Ich würde da zwischen „einfach“ und „dünn“ unterscheiden. Die Geschichte von Eine neue Hoffnung ist tatsächlich ziemlich einfach. Ein junger Mann wird aus seinem bisherigen Leben gerissen, trifft auf einen Mentor, findet ein paar Gefährten, rettet eine Prinzessin und hilft am Ende dabei, den großen Sieg gegen einen übermächtigen Gegner zu erringen. Auch die Figuren sind zunächst ziemlich klar gezeichnet. Viel Raum für Grautöne gibt es nicht.
Dünn finde ich den Film deshalb aber nicht. Mich beeindruckt eher, wie viel Lucas in knapp zwei Stunden erzählt, ohne alles ausführlich erklären zu müssen. Luke steht vor den beiden Sonnen und ich verstehe sofort, dass er weg will und sich nach einem anderen Leben sehnt. Han Solo braucht nur wenige Szenen, bis ich weiß, was für ein Typ er ist. Obi-Wan erzählt ein wenig aus der Vergangenheit und schon entsteht der Eindruck einer Geschichte, die weit über diesen einen Film hinausgeht. Auch über das Imperium erfahre ich eigentlich erstaunlich wenig. Trotzdem muss mir niemand lange erklären, wer hier die Bösen sind und warum sie eine Bedrohung darstellen.
Die Frage, wie ich den Film wahrgenommen hätte, wenn ich Star Wars erst als Erwachsener kennengelernt hätte, finde ich trotzdem spannend. Wäre ich 1997 mit Mitte 20 ohne irgendwelche Vorkenntnisse in die Special Edition gegangen, hätte ich wahrscheinlich manches kritischer gesehen. Die klare Trennung zwischen Gut und Böse, einige Dialoge und die sehr klassischen Figuren wären mir vermutlich stärker aufgefallen. Ob mich das Ganze deshalb weniger gepackt hätte, weiß ich allerdings nicht. Schließlich war ich mit 25 auch von Das fünfte Element und Men in Black ziemlich hingerissen. Beide kamen ebenfalls 1997 ins Kino und beide leben nicht davon, besonders komplizierte Geschichten zu erzählen. Sie haben mich mit ihren Figuren, ihren Welten, ihrem Humor und vor allem mit ihrem Einfallsreichtum bekommen. Insofern spricht einiges dafür, dass ich mich auch als erwachsener Neueinsteiger auf Star Wars hätte einlassen können.

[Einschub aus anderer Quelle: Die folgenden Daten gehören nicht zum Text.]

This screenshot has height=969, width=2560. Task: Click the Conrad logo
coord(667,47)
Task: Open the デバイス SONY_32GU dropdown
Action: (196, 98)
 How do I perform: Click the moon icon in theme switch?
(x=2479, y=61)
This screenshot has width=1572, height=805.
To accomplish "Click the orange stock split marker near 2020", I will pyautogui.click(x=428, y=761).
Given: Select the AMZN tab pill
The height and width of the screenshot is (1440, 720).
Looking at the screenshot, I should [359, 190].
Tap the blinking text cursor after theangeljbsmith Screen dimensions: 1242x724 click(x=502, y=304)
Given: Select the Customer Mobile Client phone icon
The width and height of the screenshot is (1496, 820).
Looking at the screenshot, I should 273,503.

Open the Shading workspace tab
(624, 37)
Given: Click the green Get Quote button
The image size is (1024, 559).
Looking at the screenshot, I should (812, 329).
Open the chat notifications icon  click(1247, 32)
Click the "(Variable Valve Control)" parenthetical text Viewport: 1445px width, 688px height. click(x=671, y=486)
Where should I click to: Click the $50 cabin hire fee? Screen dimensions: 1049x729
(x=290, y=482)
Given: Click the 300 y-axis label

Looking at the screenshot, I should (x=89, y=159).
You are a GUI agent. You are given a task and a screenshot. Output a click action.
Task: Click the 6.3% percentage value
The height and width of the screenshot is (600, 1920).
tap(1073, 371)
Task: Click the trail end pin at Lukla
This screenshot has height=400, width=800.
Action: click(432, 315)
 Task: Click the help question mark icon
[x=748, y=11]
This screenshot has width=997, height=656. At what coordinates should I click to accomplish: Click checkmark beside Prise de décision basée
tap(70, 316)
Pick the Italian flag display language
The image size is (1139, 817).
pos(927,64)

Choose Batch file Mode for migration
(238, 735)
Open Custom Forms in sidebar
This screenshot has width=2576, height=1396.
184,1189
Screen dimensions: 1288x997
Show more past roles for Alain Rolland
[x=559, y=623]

Man darf dabei außerdem nicht vergessen, was Eine neue Hoffnung 1977 gewesen ist. Die eigentliche Geschichte war schon damals nicht besonders neu. Die Art, wie sie auf die Leinwand gebracht wurde, dagegen schon. Diese Mischung aus Märchen, Western, Kriegsfilm, Science-Fiction und Abenteuer, dazu das Design, die Effekte und natürlich John Williams Musik, muss damals etwas Besonderes gewesen sein. Heute haben wir außerdem fast fünfzig Jahre Filme, Serien und Spiele gesehen, die von Star Wars beeinflusst wurden. Da kann das Original im Rückblick schnell konventioneller wirken, als es damals tatsächlich war.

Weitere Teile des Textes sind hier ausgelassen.